Síntomas más frecuentes:
- Enrojecimiento y picor de la piel sobre todo en cabeza, patas, cara interna del muslo y base de la cola.
- También es común la inflamación entre los dedos y muchas veces del canal auditivo.
- Este picor, a su vez, da lugar a un intenso rascado que provoca heridas susceptibles de ser colonizadas por hongos y bacterias, originando un problema secundario y agravando el cuadro inicial.
- El picor se incrementa y con él el rascado, lamido compulsivo, sacudida de orejas, granos, piel irritada, otitis recurrentes y piel en general seca y casposa.
Ante esta sintomatología será necesario acudir al veterinario para dar con la causa y tratar en consecuencia.
Parásitos en primavera: cómo proteger a tu perro
Parásitos
Durante el invierno la carga parasitaria es menor y muchos tutores bajan la guardia en cuanto a lo que desparasitaciones se refiere. Esto hace que a menudo la llegada de la primavera nos pille “al descubierto”, siendo un blanco fácil para parásitos al no estar protegidos.
Con el aumento de la temperatura, proliferan pulgas, garrapatas y mosquitos, que no solo molestan, sino que pueden transmitir enfermedades graves.
Prevención
Por ello será importante anticiparse con el antiparasitario de elección antes de la llegada masiva de parásitos.
También revisar el cuerpo del perro después de paseos por zonas con vegetación.

Muda de pelo e hidratación en primavera
Muda de pelo
Otro de los hándicaps de la época es el cambio de pelaje. Para adaptarse al calor, sueltan el manto gordo y espeso del invierno para dar paso a un pelaje más ligero, suponiendo una enorme caída.
Es algo inevitable pero el cepillado frecuente ayudará a acelerar el recambio.
Hidratación y primeros golpes de calor
Aunque no es verano, las temperaturas pueden subir lo suficiente como para afectar a tu perro, pudiendo sufrir un golpe de calor, siendo las principales señales de alerta:
- Jadeo excesivo.
- Lengua pegajosa.
- Corazón acelerado (taquicardia).
- Tambaleos, pérdida de conciencia.
- Piel seca y caliente.
- Falta de respuesta a las órdenes.
- Debilidad y apatía.
- En casos más graves: vómitos o diarrea con sangre, temblores, convulsiones e incluso la muerte.
Qué hacer ante un golpe de calor en tu perro
Será motivo de consulta de urgencia.
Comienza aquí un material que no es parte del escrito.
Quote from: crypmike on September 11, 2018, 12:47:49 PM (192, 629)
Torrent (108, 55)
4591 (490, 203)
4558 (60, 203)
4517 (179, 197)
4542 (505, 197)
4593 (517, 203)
Si previamente se refresca con agua esta debe ser tibia, nunca helada ni con hielo, ya que el choque de temperaturas puede ser mortal. Refrescaremos patas, barriga, cuello e incluso la boca, pero sin forzar a beber.
Si bien puede apreciarse una mejoría, tras el golpe de calor debemos acudir igualmente al veterinario. Es importante que lo examinen y se aseguren de que todo está bajo control y no corre peligro.
La clave en este caso será siempre la prevención; agua fresca y sombra siempre disponibles, evitar coches cerrados y pasear en las horas más frescas.
En resumen, atención a posibles alergias, desparasitación al día, mucho cepillado y agua y sombra siempre disponibles. Con estas mínimas precauciones tu perro podrá disfrutar de esta época al máximo: sano, activo y feliz.